HOUSE OF REPRESENTATIVES.
WEDNESDAY, February 20, 1867.The House met at 9 A. M.
Mr. RATLIFF moved that the reading of the journal of yesterday be dispensed with.
Mr. McFADIN desired to have the journal read.
The motion to dispense was rejected.
Mr SHUEY moved ineffectually to dispense with, the reading of the journal, excepting the record of the action of the House on the Congressional Apportionment bill, S. No. 1.
The journal having been read and approved -
On motion of Mr. NEWCOMB, it was ordered that absentees when the Congressional Apportionment bill, S. No. 1, was passed the House yesterday, be allowed to record their votes thereon, as they may desire to do so: whereupon
Mr. Morrison voted No; Mr. Kizer, No; Mr. Litson, Aye; Mr. Wolflin, Aye; Mr. Fuller, No; Mr. Skidmore, Aye; Mr Vawter No; Mr. Tebbs, No; Mr. Wolfer. Aye; Mr. Honneus, No; Mr. Bird, No; Mr. Baker, No, and Mr. Shoaff, No.
Mr. CHAMBERS made an ineffectual motion to take up the bill, S. No. 42. defining the 7th judicial circuit.
PETITIONS AND MEMORIALS.
The SPEAKER, and Messrs. SHULL, MATTHIS, NEWCOMB and McLEAN, severally presented claims, which (without reading) were referred to the Committee on Claims.
Messrs. Irwin, Wolfe, Hamilton, Mason, Dunn, McMurray, Thacher, Stafford, Skidmore, Montgomery, Cory, Chambers, Shanks and McCarthy, severally presented petitions for the prohibition of intoxicating liquors, which (generally without reading) were referred to the Committee on Temperance.

[Rows of pointing data]
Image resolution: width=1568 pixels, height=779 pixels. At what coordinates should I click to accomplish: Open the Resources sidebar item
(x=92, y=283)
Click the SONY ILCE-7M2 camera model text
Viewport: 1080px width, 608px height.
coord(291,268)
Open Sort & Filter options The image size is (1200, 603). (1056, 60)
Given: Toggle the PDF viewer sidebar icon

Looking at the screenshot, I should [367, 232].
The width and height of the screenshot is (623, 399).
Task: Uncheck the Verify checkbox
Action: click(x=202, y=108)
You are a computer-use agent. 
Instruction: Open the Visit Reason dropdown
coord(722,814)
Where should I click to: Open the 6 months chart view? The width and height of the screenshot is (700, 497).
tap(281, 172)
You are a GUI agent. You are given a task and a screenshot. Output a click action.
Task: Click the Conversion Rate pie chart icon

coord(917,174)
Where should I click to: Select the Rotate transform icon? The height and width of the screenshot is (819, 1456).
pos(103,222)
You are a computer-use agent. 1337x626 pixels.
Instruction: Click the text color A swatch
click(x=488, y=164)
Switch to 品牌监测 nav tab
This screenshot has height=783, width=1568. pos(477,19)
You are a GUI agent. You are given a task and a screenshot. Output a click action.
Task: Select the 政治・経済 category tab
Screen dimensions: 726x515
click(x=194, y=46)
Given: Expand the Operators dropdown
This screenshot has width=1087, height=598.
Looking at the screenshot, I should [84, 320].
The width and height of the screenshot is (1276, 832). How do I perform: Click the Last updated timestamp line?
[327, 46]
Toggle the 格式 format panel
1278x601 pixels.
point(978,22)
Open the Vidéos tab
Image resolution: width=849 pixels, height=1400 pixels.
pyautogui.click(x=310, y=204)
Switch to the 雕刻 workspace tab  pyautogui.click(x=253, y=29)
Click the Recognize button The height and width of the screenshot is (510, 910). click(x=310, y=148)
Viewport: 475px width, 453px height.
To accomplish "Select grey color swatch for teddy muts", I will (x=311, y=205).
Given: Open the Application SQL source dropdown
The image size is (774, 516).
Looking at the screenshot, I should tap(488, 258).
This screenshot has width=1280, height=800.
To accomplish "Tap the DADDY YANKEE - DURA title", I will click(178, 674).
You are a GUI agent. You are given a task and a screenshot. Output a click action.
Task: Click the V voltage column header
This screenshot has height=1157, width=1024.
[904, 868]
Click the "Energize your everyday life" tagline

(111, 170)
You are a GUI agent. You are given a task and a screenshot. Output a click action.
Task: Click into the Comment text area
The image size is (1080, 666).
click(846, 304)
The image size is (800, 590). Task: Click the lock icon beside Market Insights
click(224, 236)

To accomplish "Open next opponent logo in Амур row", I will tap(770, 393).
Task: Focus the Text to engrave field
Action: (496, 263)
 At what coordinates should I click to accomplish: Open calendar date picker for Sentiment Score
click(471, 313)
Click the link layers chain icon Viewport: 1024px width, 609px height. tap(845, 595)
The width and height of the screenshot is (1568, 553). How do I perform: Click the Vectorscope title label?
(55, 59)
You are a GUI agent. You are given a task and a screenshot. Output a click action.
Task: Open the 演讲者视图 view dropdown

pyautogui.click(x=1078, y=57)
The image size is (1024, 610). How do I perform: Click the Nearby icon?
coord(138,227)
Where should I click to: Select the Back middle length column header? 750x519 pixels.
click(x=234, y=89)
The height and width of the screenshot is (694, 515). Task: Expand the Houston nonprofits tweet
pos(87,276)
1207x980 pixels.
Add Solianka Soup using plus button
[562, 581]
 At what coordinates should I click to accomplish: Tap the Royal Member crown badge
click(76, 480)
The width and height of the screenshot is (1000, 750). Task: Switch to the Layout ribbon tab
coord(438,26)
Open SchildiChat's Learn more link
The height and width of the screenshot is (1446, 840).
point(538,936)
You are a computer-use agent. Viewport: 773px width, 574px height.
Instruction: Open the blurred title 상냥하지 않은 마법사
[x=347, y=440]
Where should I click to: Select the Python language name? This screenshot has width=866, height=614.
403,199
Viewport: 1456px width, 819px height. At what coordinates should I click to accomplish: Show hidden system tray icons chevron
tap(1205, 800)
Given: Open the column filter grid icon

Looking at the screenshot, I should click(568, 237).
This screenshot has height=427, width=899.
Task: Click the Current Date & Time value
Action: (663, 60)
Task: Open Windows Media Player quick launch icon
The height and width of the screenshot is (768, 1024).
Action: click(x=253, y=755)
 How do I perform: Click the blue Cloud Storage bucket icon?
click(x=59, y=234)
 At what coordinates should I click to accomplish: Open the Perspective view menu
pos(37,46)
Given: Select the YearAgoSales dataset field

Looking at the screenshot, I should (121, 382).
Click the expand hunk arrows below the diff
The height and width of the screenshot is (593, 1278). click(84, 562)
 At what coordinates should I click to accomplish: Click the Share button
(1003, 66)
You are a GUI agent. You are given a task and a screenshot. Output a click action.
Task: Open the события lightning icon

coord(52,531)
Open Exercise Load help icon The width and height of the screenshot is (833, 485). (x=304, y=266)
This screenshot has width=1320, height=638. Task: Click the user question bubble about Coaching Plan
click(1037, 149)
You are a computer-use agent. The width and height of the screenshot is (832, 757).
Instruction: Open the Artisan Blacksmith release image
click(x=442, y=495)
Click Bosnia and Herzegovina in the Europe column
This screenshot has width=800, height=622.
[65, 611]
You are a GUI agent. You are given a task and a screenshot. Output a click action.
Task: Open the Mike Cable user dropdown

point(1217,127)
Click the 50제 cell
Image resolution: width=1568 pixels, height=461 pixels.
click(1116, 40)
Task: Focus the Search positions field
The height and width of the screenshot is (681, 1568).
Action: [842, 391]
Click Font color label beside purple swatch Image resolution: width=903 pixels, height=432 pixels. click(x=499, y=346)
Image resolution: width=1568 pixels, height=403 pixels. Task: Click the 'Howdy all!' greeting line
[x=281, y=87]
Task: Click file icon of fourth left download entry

#### [List of tasks]
A - Could you turn the paragraph in the House journal that begins "Mr. Morrison voted No" into a list that sorts the members by Aye or No?
B - Can you carry the House journal on past its last entry, keeping to the same style of record?

#### [Answers to each task]
A -
Aye:
- Mr. Litson
- Mr. Wolflin
- Mr. Skidmore
- Mr. Wolfer

No:
- Mr. Morrison
- Mr. Kizer
- Mr. Fuller
- Mr. Vawter
- Mr. Tebbs
- Mr. Honneus
- Mr. Bird
- Mr. Baker
- Mr. Shoaff

B -
Mr. FERRIS presented the memorial of John S. Hall and Abel W. Hall, contractors for convict labor in the State Prison South, setting forth a statement of facts, and reasoning against any change in the present system of prison management. It was referred to the Committee on State Prison South.
REPORTS FROM COMMITTEES.
Mr. McLEAN, from the Education Committee returned Mr. Wright's Jasper county seminary land sales bill [H. R. 264], and Mr, CORY returned Mr. Wason's bill [H. R. 197] providing for the election of one school trustee for each ward of the cities and one additional for the city at large, recommending their passage.
Mr. WASON, from the Committee on Education, returned Mr. Shock's bill [H. R. 198] to increase the school tax, recommending its indefinite postponement, for the reason that its provisions are embraced in a pending proposition. The report was concurred in.
Mr. LITSON, from the Military Committee, returned the Soldiers' Home bill [S. 4] with an amendment recommending its passage.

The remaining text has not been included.